**Exercise objective:**
The job is to find each line of the records below that includes the word "preferenze" and copy it.

**Given information:**
-- Opening Marker --

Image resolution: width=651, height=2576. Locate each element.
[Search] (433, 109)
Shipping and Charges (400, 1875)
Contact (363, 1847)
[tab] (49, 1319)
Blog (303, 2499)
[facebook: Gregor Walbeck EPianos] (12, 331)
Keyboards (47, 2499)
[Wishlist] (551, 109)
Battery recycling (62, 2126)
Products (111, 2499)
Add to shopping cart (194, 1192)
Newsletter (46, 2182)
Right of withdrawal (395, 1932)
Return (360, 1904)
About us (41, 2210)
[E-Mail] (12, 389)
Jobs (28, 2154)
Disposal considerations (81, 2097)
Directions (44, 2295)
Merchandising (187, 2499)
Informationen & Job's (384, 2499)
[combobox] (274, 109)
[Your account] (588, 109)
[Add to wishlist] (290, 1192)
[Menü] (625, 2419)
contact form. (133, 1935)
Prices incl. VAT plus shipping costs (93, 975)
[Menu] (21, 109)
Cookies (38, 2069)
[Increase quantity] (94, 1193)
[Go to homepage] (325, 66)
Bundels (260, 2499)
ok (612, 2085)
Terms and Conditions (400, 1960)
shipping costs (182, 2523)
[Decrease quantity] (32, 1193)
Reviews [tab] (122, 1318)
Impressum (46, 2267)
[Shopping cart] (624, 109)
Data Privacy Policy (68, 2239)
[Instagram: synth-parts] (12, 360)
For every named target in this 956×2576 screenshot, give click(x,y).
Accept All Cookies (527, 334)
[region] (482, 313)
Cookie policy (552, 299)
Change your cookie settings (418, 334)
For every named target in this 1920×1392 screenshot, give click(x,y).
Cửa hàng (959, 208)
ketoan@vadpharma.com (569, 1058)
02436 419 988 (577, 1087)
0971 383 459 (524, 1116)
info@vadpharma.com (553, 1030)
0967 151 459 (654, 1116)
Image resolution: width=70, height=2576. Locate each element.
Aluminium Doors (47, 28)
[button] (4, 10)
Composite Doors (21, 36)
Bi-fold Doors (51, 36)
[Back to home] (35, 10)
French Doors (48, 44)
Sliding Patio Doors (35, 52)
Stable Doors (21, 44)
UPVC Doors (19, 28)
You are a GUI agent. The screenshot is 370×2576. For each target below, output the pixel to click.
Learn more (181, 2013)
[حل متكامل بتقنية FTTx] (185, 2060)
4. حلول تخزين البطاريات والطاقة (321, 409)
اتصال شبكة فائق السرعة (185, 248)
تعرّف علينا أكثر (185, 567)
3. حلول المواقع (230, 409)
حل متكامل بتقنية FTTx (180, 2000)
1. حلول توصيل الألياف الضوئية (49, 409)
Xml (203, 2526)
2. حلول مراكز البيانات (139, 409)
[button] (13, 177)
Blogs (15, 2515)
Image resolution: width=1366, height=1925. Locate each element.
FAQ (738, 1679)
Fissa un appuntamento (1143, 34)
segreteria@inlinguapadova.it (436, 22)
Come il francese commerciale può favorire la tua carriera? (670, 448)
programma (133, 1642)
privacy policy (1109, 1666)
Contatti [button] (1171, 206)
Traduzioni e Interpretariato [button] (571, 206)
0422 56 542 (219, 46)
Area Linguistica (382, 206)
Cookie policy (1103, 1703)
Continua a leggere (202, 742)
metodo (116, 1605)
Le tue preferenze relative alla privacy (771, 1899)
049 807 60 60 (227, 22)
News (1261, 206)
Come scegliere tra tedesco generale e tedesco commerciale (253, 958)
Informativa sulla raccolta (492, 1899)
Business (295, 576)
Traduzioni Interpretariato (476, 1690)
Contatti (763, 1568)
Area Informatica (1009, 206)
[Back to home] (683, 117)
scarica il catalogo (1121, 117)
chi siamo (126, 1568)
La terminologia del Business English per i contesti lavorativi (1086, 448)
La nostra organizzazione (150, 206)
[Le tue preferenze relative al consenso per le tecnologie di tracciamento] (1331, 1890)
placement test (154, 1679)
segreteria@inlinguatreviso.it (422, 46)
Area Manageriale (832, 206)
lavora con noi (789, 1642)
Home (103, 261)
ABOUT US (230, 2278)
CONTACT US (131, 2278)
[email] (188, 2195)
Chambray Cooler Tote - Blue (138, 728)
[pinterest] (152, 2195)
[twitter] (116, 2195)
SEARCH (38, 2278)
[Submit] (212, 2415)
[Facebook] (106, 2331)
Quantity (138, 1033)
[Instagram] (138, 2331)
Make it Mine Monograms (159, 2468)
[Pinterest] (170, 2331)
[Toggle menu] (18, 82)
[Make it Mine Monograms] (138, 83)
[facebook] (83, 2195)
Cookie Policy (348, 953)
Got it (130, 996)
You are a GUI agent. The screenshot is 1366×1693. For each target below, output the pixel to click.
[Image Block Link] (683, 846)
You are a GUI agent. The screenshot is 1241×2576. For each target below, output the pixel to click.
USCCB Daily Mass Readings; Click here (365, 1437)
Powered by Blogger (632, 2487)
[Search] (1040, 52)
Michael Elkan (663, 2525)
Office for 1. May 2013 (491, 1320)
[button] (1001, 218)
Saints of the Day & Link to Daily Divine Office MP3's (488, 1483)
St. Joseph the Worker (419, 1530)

-- Closing Marker --

**Output of the exercise:**
Le tue preferenze relative alla privacy (771, 1899)
[Le tue preferenze relative al consenso per le tecnologie di tracciamento] (1331, 1890)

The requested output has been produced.